My Two Cents

Worry Free Investing

Chris Farrell Aug 30, 2007

Are the wild gyrations in the market troubling you? Then I’d suggest picking up a copy of “Worry-Free Investing” by finance professor Zvi Bodie of Boston University (with Michael J. Clowes). It was published several years ago, but the advice remains timely. Instead of asking, “How much money will I make?” Bodie argues the fundamental financial question is “How much can I afford to lose?”

Bodie believes that most of want to sustain our standard of living throughout our lives. The way to accomplish that is to limit downside risk, and to save a substantial portion of your income every year. Stocks, he says, are too risky for most people. Instead, savers should try to lock in a long-term standard of living while taking as little risk as possible. His preferred investment in retirement savings accounts is U.S. government inflation protected securities (Tips), and Series I savings bonds for taxable accounts. Both are risk free investments that designed to protect the saver form the ravages of inflation.

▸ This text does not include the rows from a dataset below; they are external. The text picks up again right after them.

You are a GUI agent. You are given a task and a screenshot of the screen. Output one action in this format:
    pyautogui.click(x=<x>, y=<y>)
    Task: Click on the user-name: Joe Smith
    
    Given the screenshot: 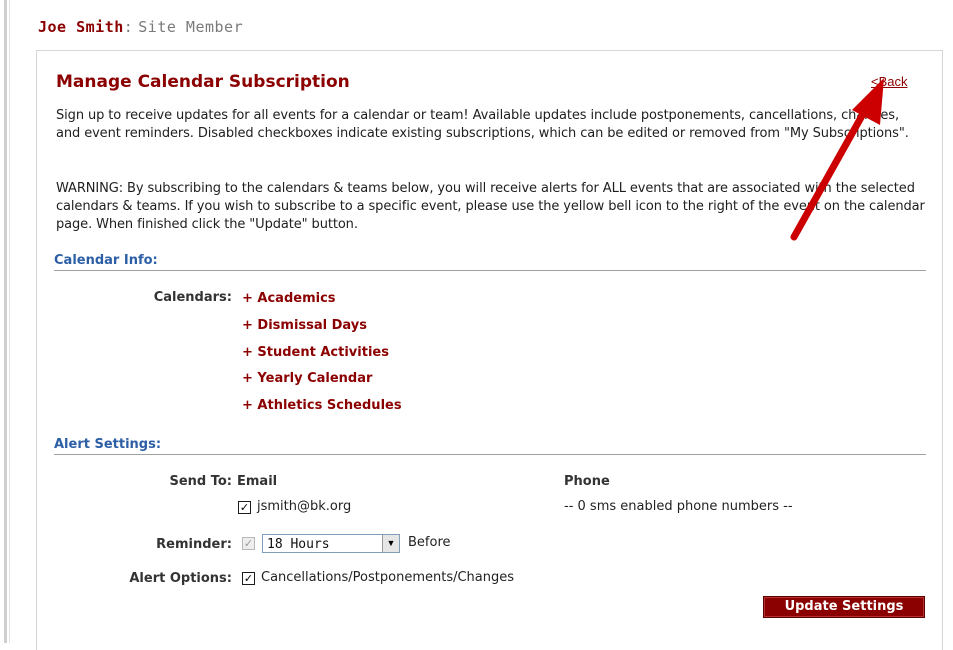 What is the action you would take?
    pyautogui.click(x=81, y=27)
     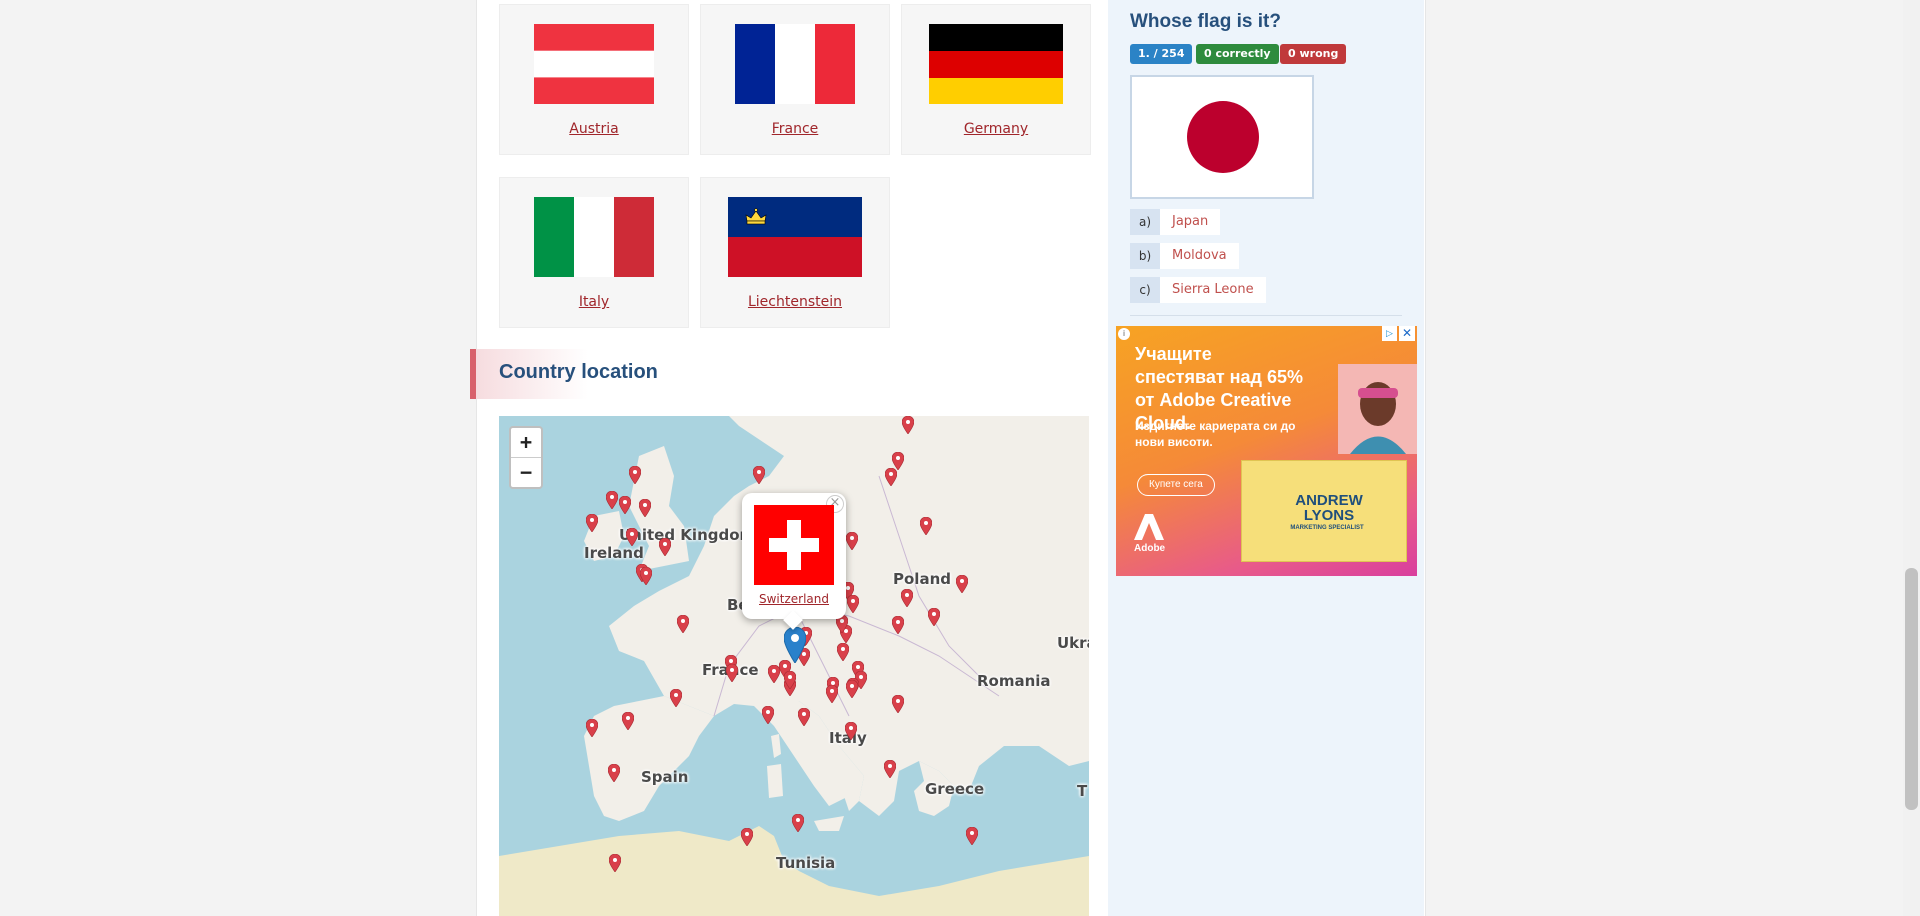 What do you see at coordinates (578, 372) in the screenshot?
I see `section-title: Country location` at bounding box center [578, 372].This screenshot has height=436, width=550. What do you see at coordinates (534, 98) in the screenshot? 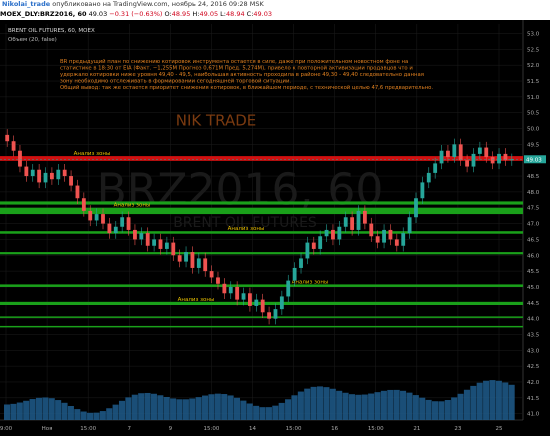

I’m more convinced that equities play a major role in the average portfolio than Bodie. But I like his book partly because he makes you think through what you’re doing and partly because his philosophy is in such stark contrast to so much financial advice peddled on TV, on Wall Street, and other media. If you’ve watched any of the business television shows you know they’re incessantly hyperventilating over the latest rumors, market gossip, and fast-buck trading schemes. They’re obsessed with finding the next winning stock. It’s as if everyone is supposed to be a Wall Street trader or hedge fund gunslinger wannabee.

Well, most of us aren’t.

Indeed, there is a great divide in the world of investing: The entrepreneur and the insurance buyer. And knowing which you are can save you from a lot of money mistakes. Entrepreneurs, whether they call Wall Street, Main Street, or dot.com home, are out to make big bucks. And they’re willing to risk losing a bundle, perhaps everything, in their pursuit of a large payoff. Entrepreneurs are obsessed with their market, and they’re constantly seeking an information edge on the competition. Many of these risk-takers use leverage lots of borrowed money–to magnify their potential gains and losses.

Insurance buyers periodically set aside money into the market through a tax-deferred savings plan, such as a 401(k) or 403(b). Maybe they put some additional savings into an equity mutual fund and a 529 college savings plan. In essence, their taking out an insurance policy against the risk of a lower living standard in retirement or to limit how much their children will have to borrow to attend college. The goal is to constrain the downside rather than to reach for untold riches. And Bodie has savvy advice for the insurance buyer.

Of course, which would you rather be called, an entrepreneur or an insurance buyer? Yet “insurance buyers” investing in Tips, Series I savings bonds and, yes, a low-fee equity index mutual fund will do well financially over the long haul, and still have the time to do many other things that matter, from work to family.